What happens during the last 10 seconds before a light bulb burns out?

From my experience, light bulbs generally seem to go out right after you turn the light on - actually within a second, so there is not question of waiting 10 seconds there. Light bulbs contain a narrow wire (the filament) and as this wire heats up, it becomes more resistive. Since current is the ratio of voltage to resistance, more current than normal flows in the light bulb during the first fraction of a second, until the filament has completely heated up. This is the time of greatest stress on the wire, and the power (which is proportional to the square of the current) can be considerably higher than what the bulb uses under normal conditions.

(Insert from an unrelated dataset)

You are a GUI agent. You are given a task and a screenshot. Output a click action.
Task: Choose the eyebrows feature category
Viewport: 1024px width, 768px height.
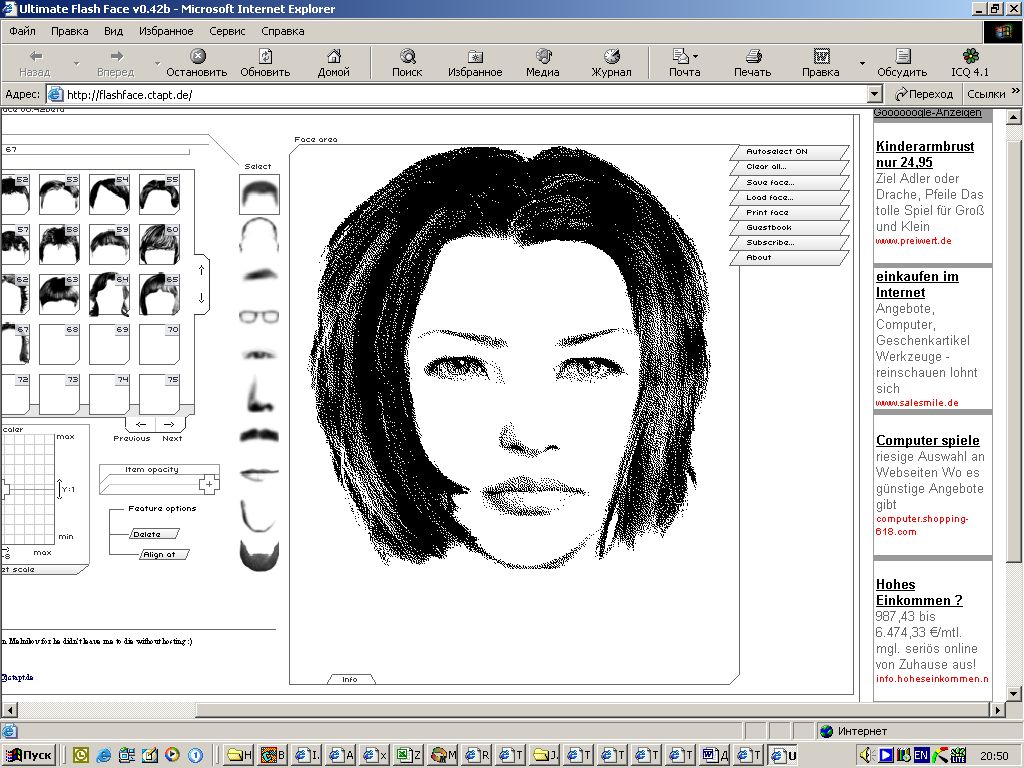click(x=259, y=274)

Over time (even if the bulb is never turned off) the metal atoms on the filament evaporate and eventually weaken the wire sufficiently that it will break if subjected to stress. If left on long enough, the wire can break even without any stress, but then it does not do anything spectacular, I do not think. Basically what happens is the metal gradually evaporates and at some point the wire breaks, and the bulb is burnt out. If you look inside a burnt out unfrosted bulb you can usually see bits of the filament dangling from the two supports in there.

A. Smith

Generally, I would agree with the previous response, but there is another factor which is significant. As the metal evaporates at a point, or as a flaw develops (we all know bulbs often fail after shocks, especially when the shock happens while the bulb is lit) the resistance at that point will go up. This is because the resistance of a wire is inversely related to its thickness. As the resistance increases, the temperature at that point also increases due to I^2R heating. As the temperature goes up, the resistance at that point goes up even more (resistance is inversely proportional to temperature). This is a run-away situation. The increasing resistance drives temperature up, the increasing temperature drives resistance up, and so on. Eventually, the filament melts, and the bulb burns out. This whole process, once initiated, takes place very fast - it is very difficult to predict in advance when a bulb will burn out.